A green man couldn’t prevent harm from happening to his guests—he just took it personally when it did. He should have known when it happened…but he hadn’t known about the hungry ghost, either.
But the spirit of the lake was different, and with Liam’s knowledge, I understood why she was different. She should have been able to protect the goblins who were refugees from the storm. She should have protected them.
“How did something happen to them?” was indeed the right question, I thought. But no one in this room had the answer.
“Shot,” Emily said, sounding as if the questions were helping her regain her poise. “Both of them. Right in the middle of their foreheads.”
Goblins were fast. I could see someone shooting one before they understood what was happening, but to shoot the second one—
Adam thought, Elyna. And then he thought, Is it dark enough for her to be about?

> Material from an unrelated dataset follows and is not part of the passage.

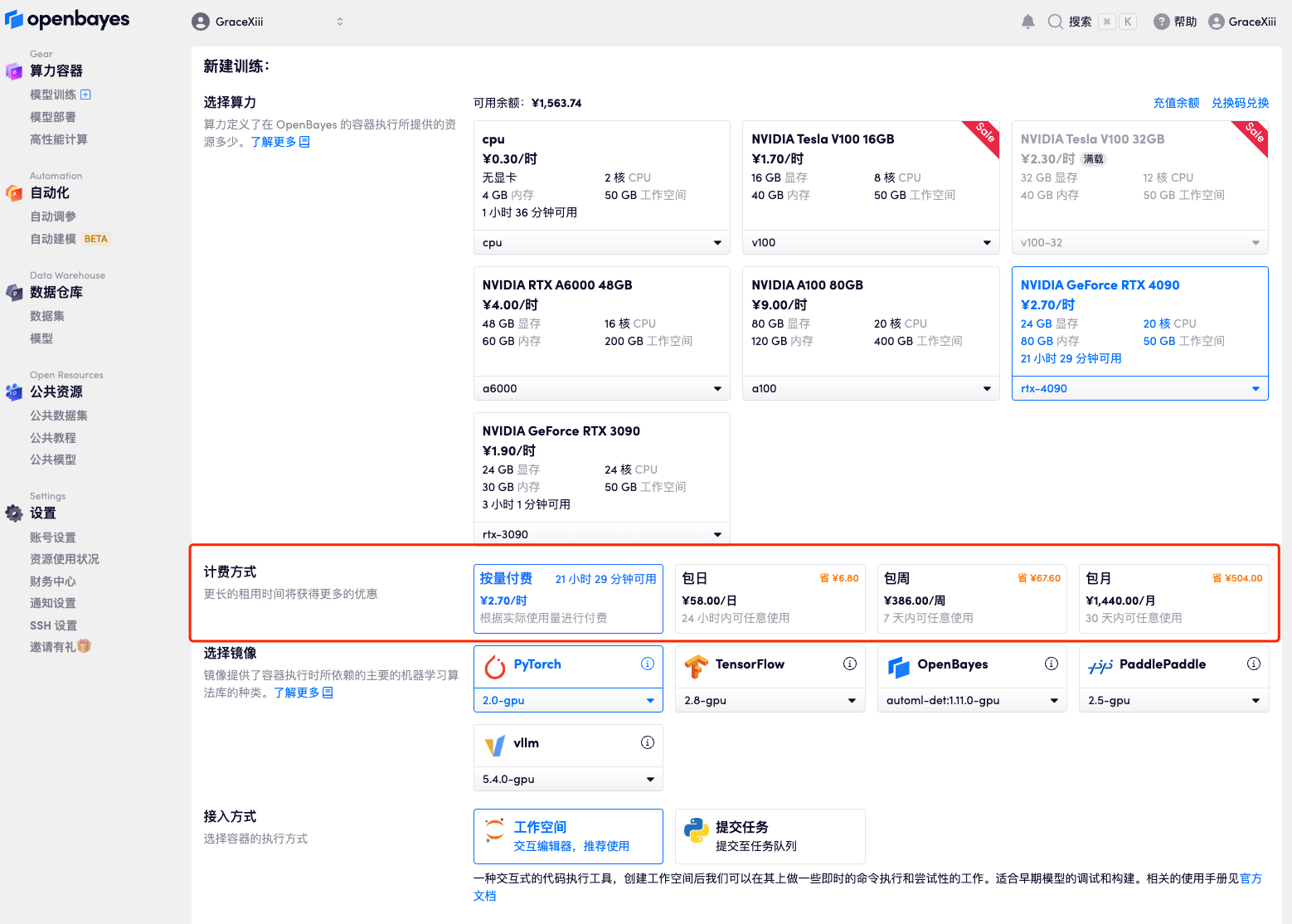Click the notification bell icon
The image size is (1292, 924).
(x=1027, y=21)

But it hadn’t been the vampire who killed the goblins.
Emily couldn’t answer Liam’s real question, either.
That was okay. Liam was thinking what I was thinking. If the spirit of Looking Glass had not saved them, it was because they had never been refugees at all. Predators, not prey. Then, usefully, Liam showed me how the lake spirit defined the status of refugee. The goblins could have defended themselves. But it did not mean they could kill as they willed.
Timor mortis conturbat me, I thought. The fear of death disquiets me. And I knew where I’d heard it, too: English Lit 201, the fifteenth-century poet William Dunbar. My roommate had spent a week trying to memorize “The Lament for the Makaris.” But the phrase was older than that. I shivered. As old as mortal-kind, I thought.